Bestselling author Chris Czajkowski is touring with her latest book, And the River Still Sings: A Wilderness Dweller’s Journey, which has been on the BC Bestseller list since its release a month ago.

Many readers may be familiar with Czajkowski’s story, having followed her since the publication of her first book, Cabin at Singing River, in 1991.

Since then, she has chronicled her experiences of wilderness living. Readers have watched her grow older in the wild Chilcotin landscape.

Her latest book reaches beyond the tales of wilderness living, exploring both the experiences that led her to a solitary lifestyle and her transition to a life closer to the grid, including stories of her studies in dairy farming and travels to Uganda to teach at a farm school.

In 2012, after many happy years of living alone in the bush, Czajkowski sold her home at Nuk Tessli, closing a significant chapter of her life.

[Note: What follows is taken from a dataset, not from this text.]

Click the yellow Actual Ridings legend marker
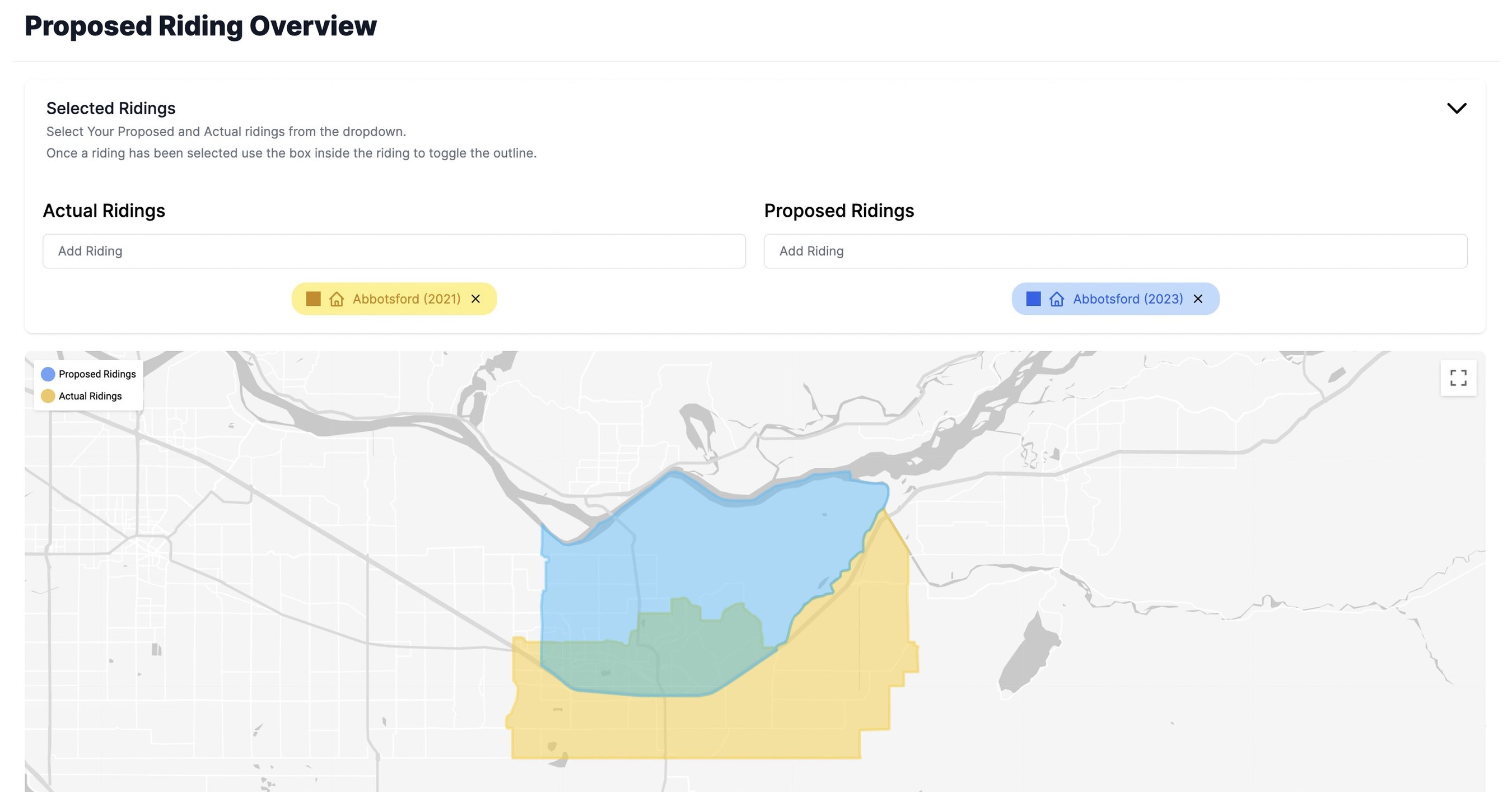click(48, 397)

Unlike her previous books, And the River Still Sings: A Wilderness Dweller’s Journey, finally shares with readers her life before solitude — what led her to this unconventional lifestyle, and the new challenges in wilderness living that aging presents.

She will visit the Williams Lake library on October 29th, at 6:30 p.m. to present a free reading and slideshow.

Czajkowski is an accomplished writer and spokesperson for wilderness living and has authored  ten books.

She was born and raised at the edge of a large village in England, until she abandoned the company of others to roam the countryside in search of the natural world.

Arriving in Canada in 1979, Chris travelled to the West Chilcotin and built a cabin deep in the woods.

A few years later she built her second cabin beside an untouched and remote high-altitude lake.

She called her new home Nuk Tessli and lived there for twenty-three years, turning her paradise into a thriving wilderness resort and guiding business.

In 1980 she began writing about her adventures.